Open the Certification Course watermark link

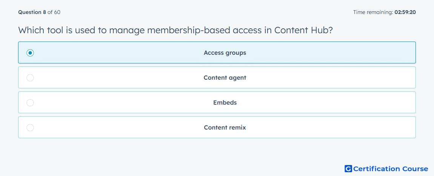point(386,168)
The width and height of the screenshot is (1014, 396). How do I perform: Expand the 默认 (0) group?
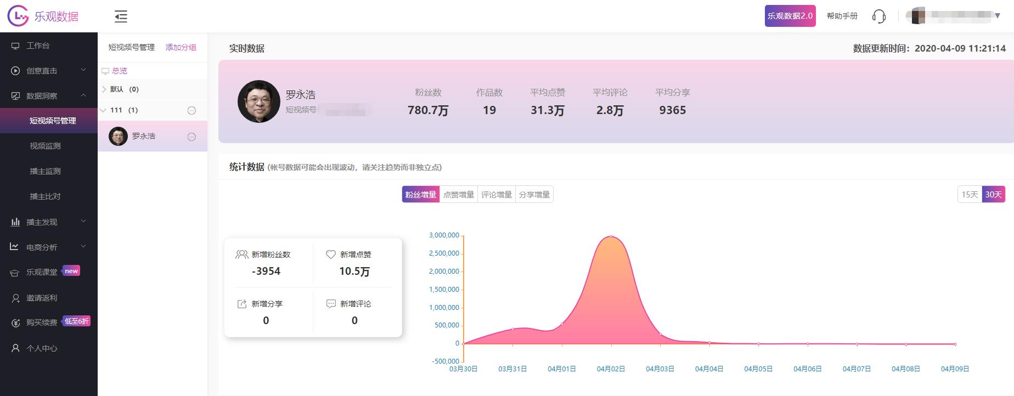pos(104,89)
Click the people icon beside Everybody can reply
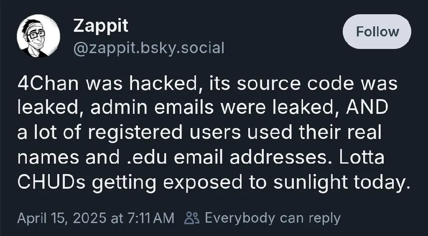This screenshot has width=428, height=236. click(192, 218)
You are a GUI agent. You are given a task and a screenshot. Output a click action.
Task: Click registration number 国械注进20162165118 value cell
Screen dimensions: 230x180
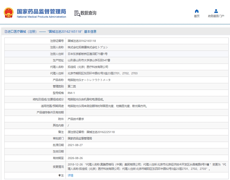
━━━━━━━━
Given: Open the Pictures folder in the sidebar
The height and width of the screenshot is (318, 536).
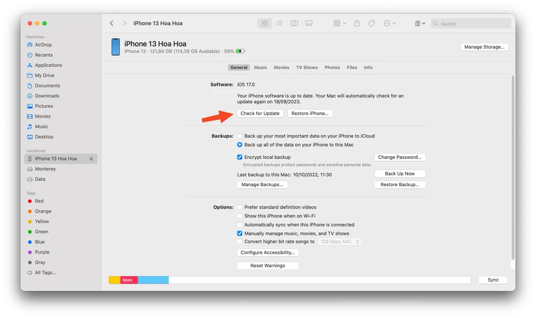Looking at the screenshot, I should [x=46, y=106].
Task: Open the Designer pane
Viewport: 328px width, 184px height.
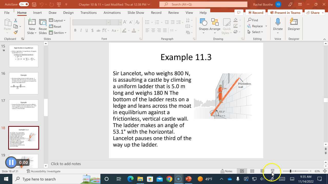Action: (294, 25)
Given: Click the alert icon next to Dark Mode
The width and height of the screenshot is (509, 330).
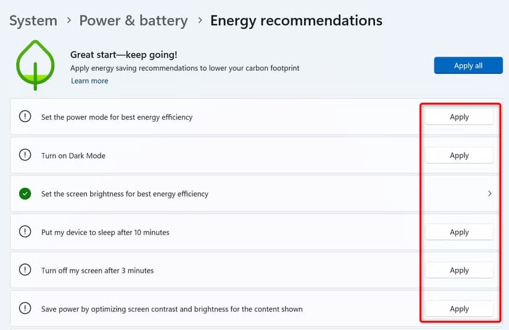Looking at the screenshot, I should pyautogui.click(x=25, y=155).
━━━━━━━━
- What is being asked
Quote the data above from the line containing "Task: Click registration" to the line containing "Screen dimensions: 230x180", inclusive, and stop.

- Output for this exercise
Task: Click registration number 国械注进20162165118 value cell
Screen dimensions: 230x180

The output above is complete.